Draghi Seen Taking Carney Cue Deferring ECB Action for Now

Central Bank Cuts? That Would be Unwise, Says French
  • Economists see little chance of new ECB stimulus on Thursday
  • Majority in Bloomberg poll predict more measures by year-end

Just like Mark Carney, Mario Draghi can afford to wait a bit before adding more monetary stimulus.

Economists in a Bloomberg survey predict the European Central Bank president will keep policy unchanged on Thursday but announce fresh measures before the end of the year. The meeting comes a week after the Bank of England, headed by Carney, opted not to cut rates in the immediate wake of the U.K.’s vote to quit the European Union, instead signaling that it will probably ease in August.

In the three weeks since the British referendum, Europe’s central banks have calmed volatile markets with liquidity pledges that have bought them time to gauge the threat to companies and households. Draghi has predicted that growth in the euro area will slow, fueling speculation about how much further he can go with a stimulus package that already includes negative interest rates and a 1.7 trillion-euro ($1.9 trillion) asset-buying program.

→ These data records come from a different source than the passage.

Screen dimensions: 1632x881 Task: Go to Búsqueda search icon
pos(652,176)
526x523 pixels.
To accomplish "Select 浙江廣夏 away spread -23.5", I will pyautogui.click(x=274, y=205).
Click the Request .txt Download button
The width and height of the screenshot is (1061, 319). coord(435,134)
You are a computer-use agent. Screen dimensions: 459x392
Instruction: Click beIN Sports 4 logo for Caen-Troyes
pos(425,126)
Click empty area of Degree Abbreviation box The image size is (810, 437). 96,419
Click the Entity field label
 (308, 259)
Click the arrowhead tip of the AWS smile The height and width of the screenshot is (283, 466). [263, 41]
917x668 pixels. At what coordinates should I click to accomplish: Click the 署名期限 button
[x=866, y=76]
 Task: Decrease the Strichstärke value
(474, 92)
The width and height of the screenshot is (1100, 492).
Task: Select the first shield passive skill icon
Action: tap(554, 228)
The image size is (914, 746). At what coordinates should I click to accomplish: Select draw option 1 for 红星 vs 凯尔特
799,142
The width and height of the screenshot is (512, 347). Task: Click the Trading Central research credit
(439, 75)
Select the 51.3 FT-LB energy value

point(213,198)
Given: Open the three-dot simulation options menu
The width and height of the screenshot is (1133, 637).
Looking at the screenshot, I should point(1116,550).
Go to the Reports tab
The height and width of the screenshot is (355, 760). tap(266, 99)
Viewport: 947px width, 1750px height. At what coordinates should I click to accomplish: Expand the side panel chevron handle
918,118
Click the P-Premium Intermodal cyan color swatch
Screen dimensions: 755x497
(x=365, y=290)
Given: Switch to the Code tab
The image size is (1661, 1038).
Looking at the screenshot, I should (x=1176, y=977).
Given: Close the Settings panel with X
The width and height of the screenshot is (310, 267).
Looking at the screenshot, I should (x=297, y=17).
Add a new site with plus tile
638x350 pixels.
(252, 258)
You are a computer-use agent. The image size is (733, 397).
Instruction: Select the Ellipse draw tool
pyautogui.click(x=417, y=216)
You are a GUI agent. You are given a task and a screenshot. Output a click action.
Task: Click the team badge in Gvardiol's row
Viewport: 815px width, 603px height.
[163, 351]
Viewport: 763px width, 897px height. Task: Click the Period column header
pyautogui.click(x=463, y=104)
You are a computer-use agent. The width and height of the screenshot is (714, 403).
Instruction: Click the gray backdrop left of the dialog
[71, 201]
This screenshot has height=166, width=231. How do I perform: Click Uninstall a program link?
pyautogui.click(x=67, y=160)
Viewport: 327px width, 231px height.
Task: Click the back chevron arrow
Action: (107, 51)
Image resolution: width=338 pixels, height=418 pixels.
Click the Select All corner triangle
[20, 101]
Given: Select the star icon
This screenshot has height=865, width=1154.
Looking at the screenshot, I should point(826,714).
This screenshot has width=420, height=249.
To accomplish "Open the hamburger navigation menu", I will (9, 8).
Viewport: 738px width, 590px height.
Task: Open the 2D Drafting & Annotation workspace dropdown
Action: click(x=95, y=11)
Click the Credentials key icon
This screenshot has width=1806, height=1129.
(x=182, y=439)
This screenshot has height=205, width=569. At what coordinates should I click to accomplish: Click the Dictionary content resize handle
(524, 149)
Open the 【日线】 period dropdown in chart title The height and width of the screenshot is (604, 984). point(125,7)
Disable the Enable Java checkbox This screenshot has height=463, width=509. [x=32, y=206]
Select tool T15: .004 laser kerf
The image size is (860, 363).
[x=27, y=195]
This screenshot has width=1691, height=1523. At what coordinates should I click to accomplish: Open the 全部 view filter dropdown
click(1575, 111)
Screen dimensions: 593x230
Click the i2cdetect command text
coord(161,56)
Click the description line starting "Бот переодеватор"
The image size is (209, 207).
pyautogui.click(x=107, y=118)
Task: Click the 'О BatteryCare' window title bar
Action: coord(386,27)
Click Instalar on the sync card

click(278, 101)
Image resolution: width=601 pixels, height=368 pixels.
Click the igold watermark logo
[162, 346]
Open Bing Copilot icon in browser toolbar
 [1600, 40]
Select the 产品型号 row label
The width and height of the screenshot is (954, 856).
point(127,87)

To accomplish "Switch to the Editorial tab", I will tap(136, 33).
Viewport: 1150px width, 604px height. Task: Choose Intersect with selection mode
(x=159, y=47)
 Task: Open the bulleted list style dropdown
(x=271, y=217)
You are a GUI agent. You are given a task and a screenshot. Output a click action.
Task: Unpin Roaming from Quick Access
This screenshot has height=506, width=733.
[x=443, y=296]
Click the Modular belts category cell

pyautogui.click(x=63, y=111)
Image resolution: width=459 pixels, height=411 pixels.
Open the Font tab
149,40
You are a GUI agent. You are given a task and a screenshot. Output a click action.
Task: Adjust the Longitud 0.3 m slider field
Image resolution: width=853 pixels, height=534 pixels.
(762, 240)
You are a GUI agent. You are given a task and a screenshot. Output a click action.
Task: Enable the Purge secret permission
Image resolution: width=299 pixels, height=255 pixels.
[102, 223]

“The ECB is still very much in easing bias and has admitted that the Brexit shock could knock a cumulative half percentage point off euro-zone growth over the next three years,” said Alan McQuaid, chief economist at Merrion Capital in Dublin. “It will do whatever it takes to boost growth and push inflation up but, as with most countries, the onus is ultimately on fiscal policy to deliver the required sustained-recovery pill.”

Calmer Markets

The ECB’s Governing Council will meet in Frankfurt on Thursday and announce its decision on monetary policy at 1:45 p.m. Draghi will hold a press conference 45 minutes later where he’ll give his economic view and is likely to reiterate his call for a global alignment of monetary, fiscal and regulatory regimes to boost growth.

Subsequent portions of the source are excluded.